At this point, Santorum should be the obvious choice for a family values voter. He has a perfect family, an impeccable record of not just opposing abortion but actively fighting it, and lets none of the Catholic Church’s teachings on social justice and compassion besmirch his staunch conservatism. He even has, as David Gibson and many evangelical leaders point out, an evangelical style.
So why, if Santorum is the perfect evangelical candidate (despite not actually being an evangelical), did South Carolina evangelicals go for Newt instead, a serial adulterer of the ilk they loathed in the 1990s? Why did they overwhelmingly favor someone who embodies the very disease they want to stop–the destruction of the heterosexual family?
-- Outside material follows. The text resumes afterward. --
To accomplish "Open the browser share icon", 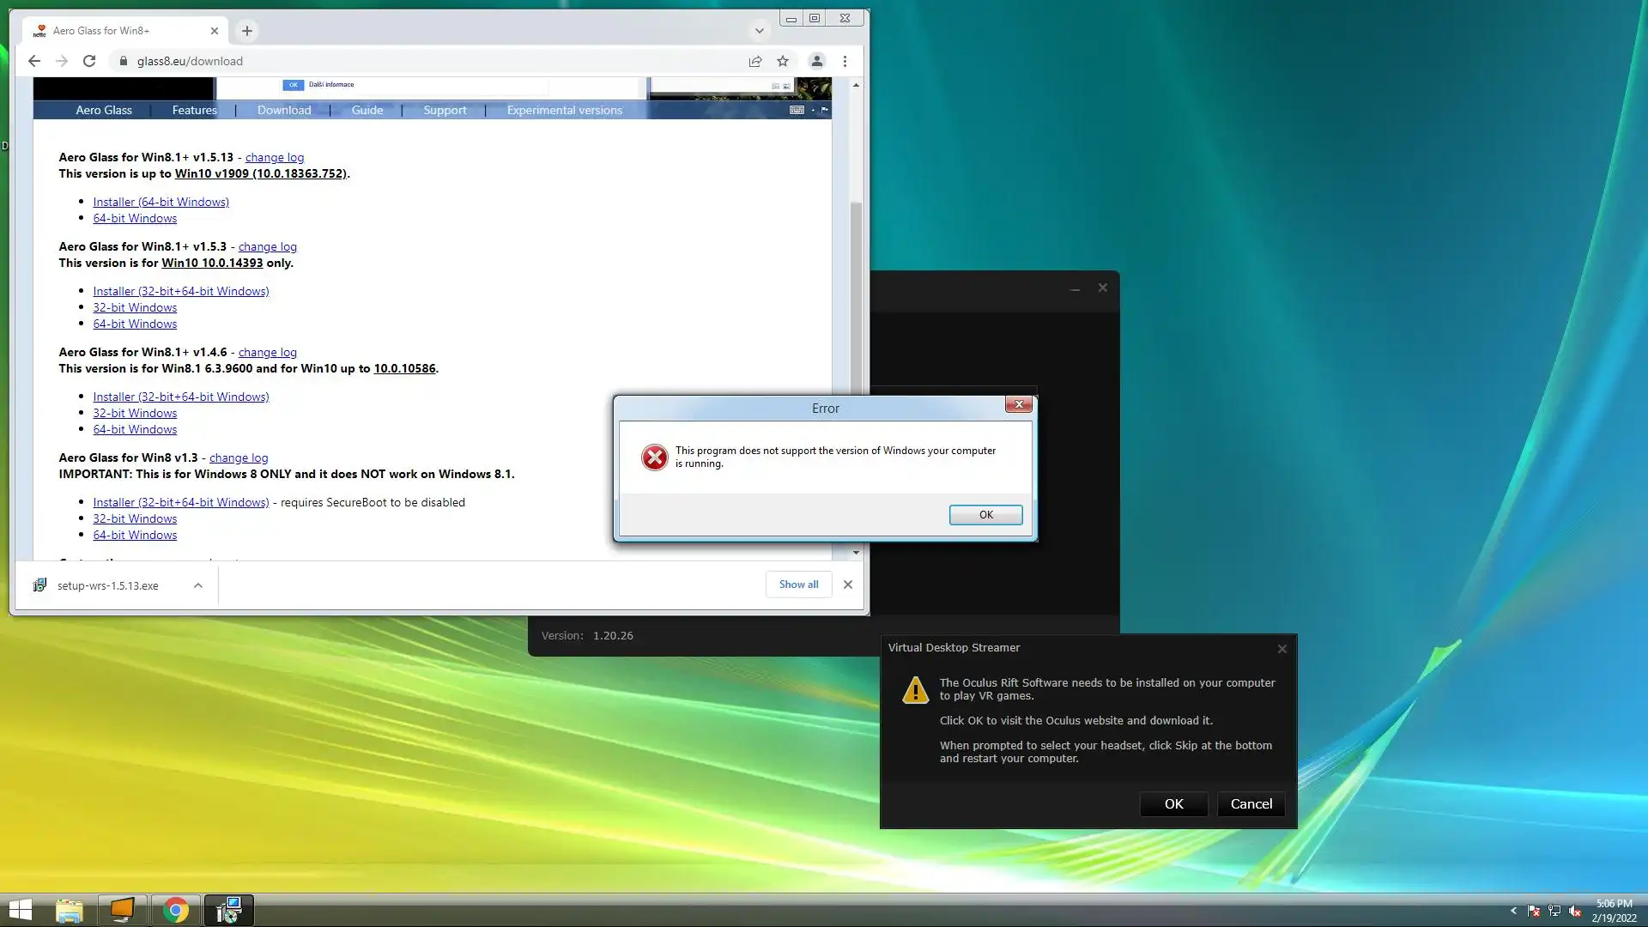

Because electability matters to evangelicals. In South Carolina, nearly half of evangelical voters said the ability to beat Obama mattered most to them as they made their choice–and over half of them decided Gingrich was their guy–not Santorum, the “squeaky clean family man.” Electability matters a lot–more, it seems, than character (only 21 percent of evangelicals said it mattered most) and more than fighting for the candidate who actually perfectly represents and fights for their views in every way. This will carry over to the general election: if Romney wins the nomination, evangelicals will vote for him despite knowing he doesn’t give a damn about abortion or gay marriage and lacks any core of integrity. When it comes to Romney and Obama, they’ll choose the lesser evil.
But why? Why always vote for the lesser evil?
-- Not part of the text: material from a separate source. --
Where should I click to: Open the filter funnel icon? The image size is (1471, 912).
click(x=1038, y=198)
I’m becoming interested–as I look at the political field and see almost no one in either party who represents me–in treating my vote not as a choice between two evils but as an honest reflection of my own principles, my own values, and my own priorities. I’m tired of seeing my vote as an opportunity to carefully balance various interests and win the most amount of good while doing the least amount of harm. I would like to see my vote as a principled stand, even if casting my vote means “throwing it away” on someone who can’t win.
In a country where corporations get many, many more votes with their millions of dollars and where Super PACS hold the power to dictate debate, a vote is all we little ordinary citizens have left. It’s the one last reminder that we are supposed to live in a democracy where everyone holds the same amount of power–a single vote–to express their views. We should use it to protest the establishment.
And I’m tired of an establishment where we have two voting options. Particularly if you’re a left-leaning liberal or a center-leaning conservative, there is no fair option at all. As Ryan Lizza pointed out in his recent New Yorker article, analysis shows that House Republicans have moved six times as far to the right as House Democrats have moved to the left. Senate Republicans have moved twice as far to the right as Senate Democrats have moved to the left. This means we have a system that represents only the far right and the somewhat left leaning center. Our “assymetrically polarized” two party system gives no option for the rest of us–except to vote outside the two party system.
A record high 40% of Americans identify as Independents. We should vote independently.